------ PROVIDED RECORDS ------

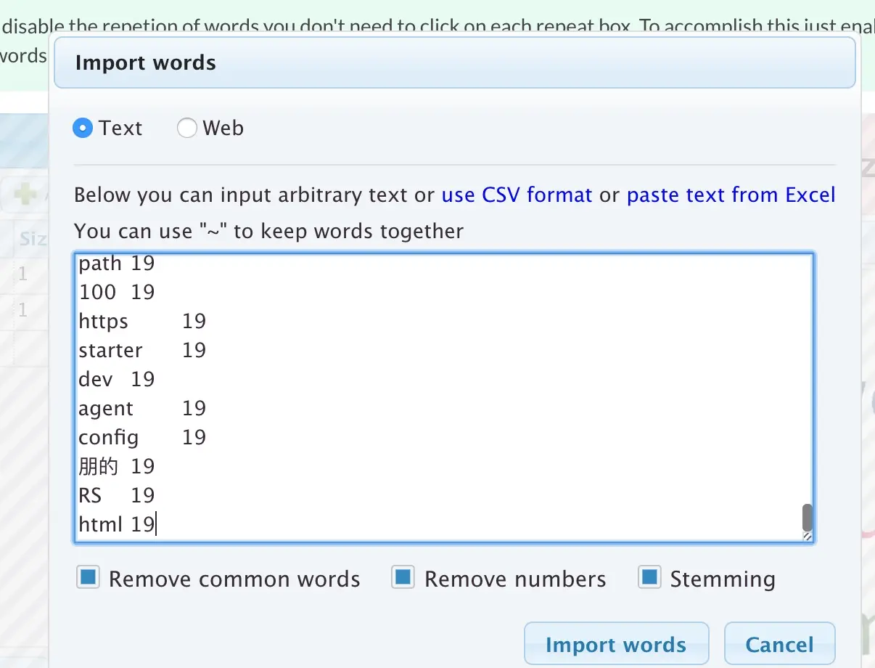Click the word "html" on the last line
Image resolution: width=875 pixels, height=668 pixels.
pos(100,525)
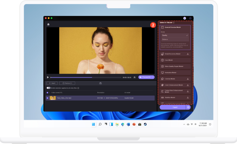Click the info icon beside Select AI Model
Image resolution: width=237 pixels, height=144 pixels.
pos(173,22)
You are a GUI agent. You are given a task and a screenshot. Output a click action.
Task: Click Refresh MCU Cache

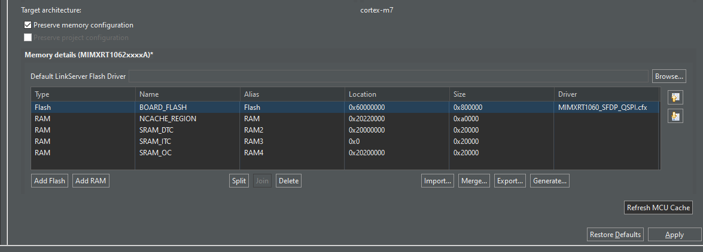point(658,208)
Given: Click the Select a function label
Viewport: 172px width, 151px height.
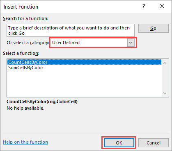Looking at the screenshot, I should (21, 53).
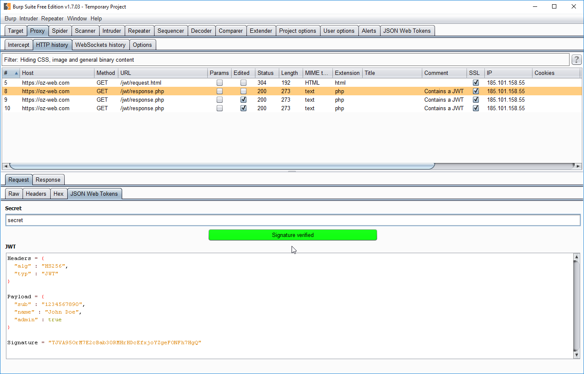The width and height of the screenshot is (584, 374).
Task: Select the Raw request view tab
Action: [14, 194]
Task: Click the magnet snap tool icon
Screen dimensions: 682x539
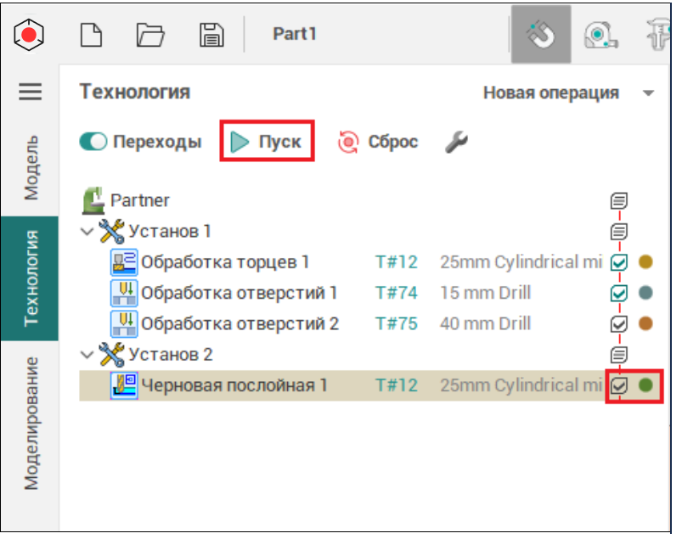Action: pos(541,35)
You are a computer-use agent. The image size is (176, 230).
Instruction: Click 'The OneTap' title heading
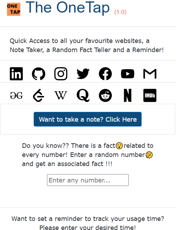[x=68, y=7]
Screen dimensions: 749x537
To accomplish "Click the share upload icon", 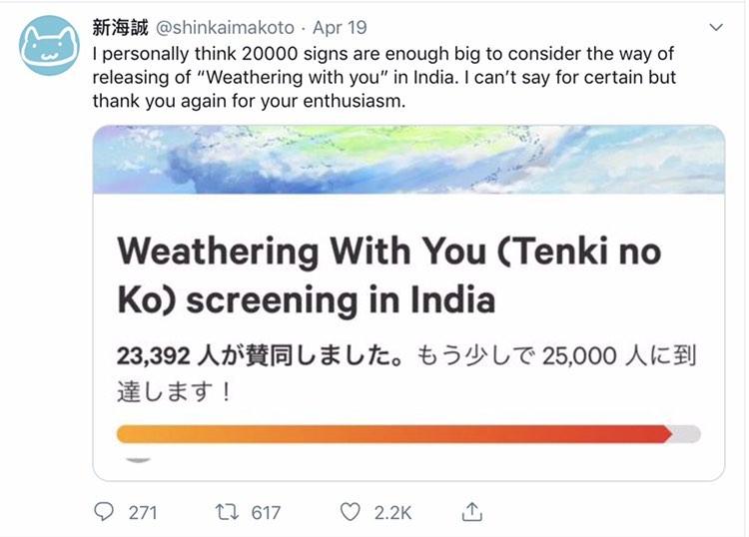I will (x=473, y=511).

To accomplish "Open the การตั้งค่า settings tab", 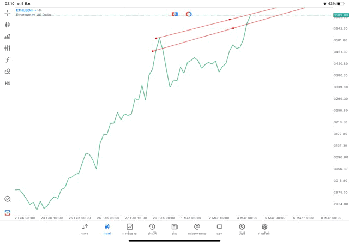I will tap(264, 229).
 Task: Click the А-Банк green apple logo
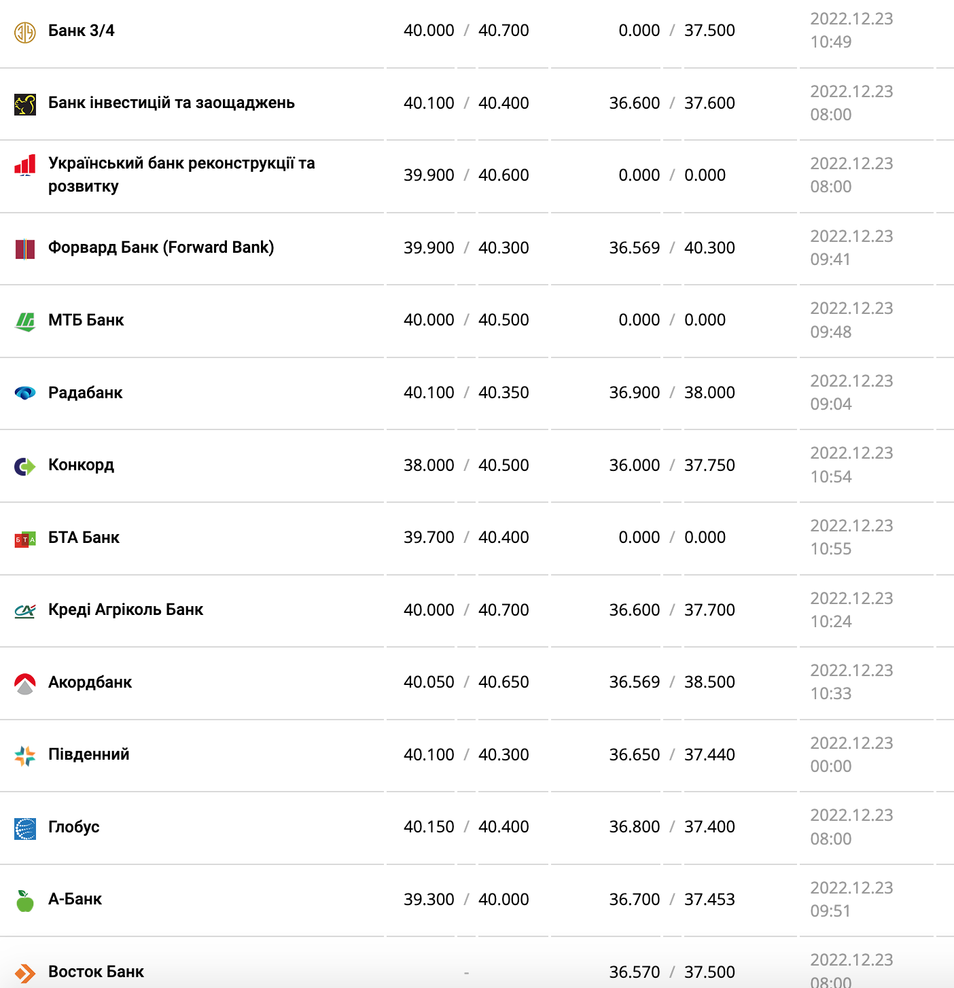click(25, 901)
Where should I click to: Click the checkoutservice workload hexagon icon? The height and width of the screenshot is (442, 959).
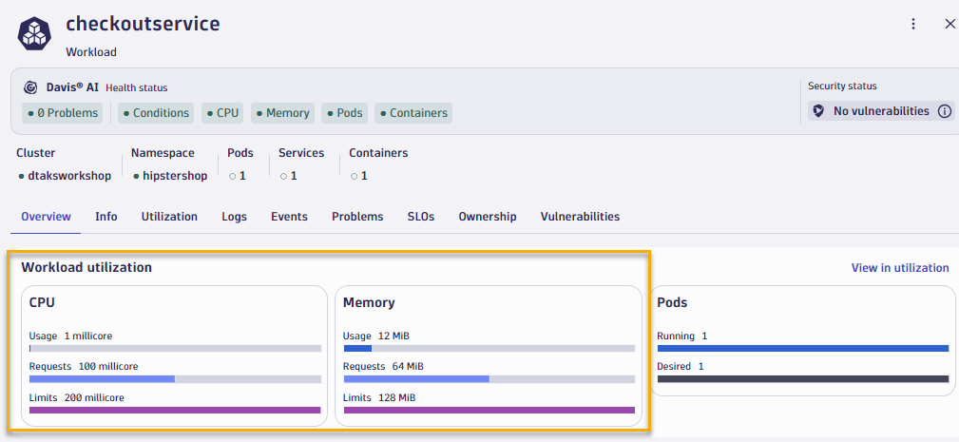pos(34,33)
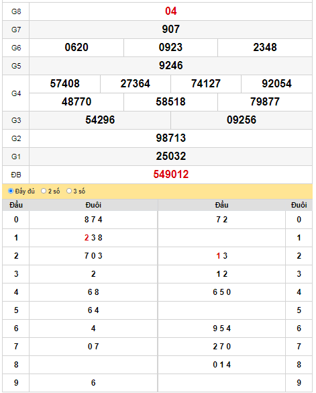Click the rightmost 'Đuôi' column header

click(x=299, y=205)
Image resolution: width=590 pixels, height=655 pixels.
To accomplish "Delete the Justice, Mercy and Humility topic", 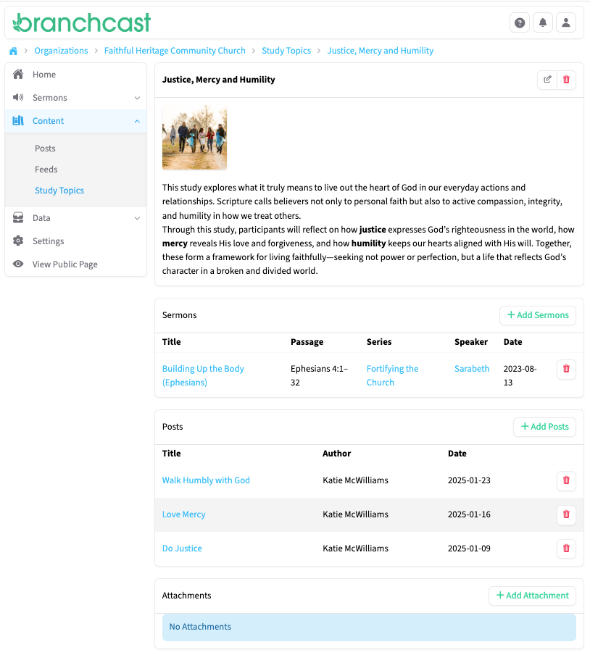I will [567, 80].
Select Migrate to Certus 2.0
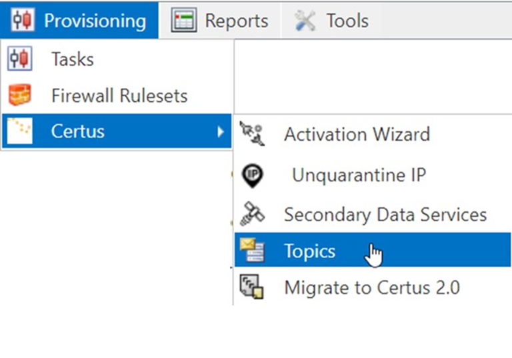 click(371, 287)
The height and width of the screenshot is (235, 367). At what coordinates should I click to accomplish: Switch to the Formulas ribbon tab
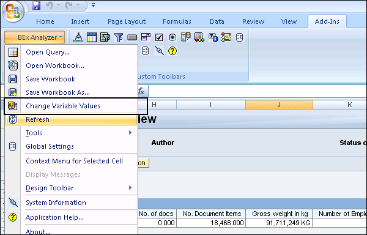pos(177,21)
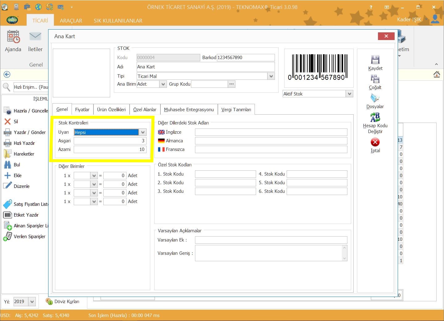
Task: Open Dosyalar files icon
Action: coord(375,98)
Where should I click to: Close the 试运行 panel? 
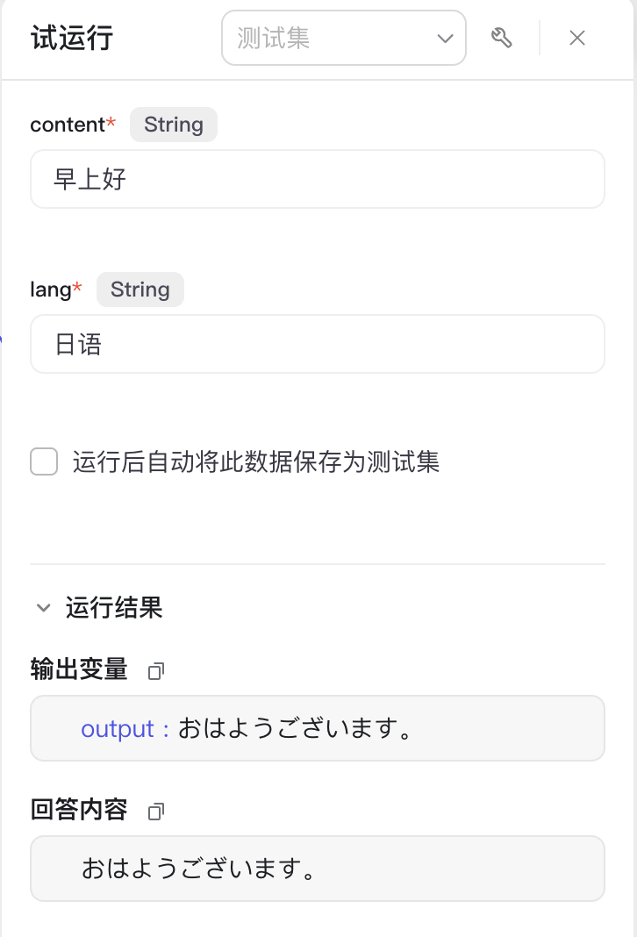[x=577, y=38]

------

• **TASK PROMPT**
Provide only the count of lines above in which the word "agent" occurs.

• **RESPONSE**
2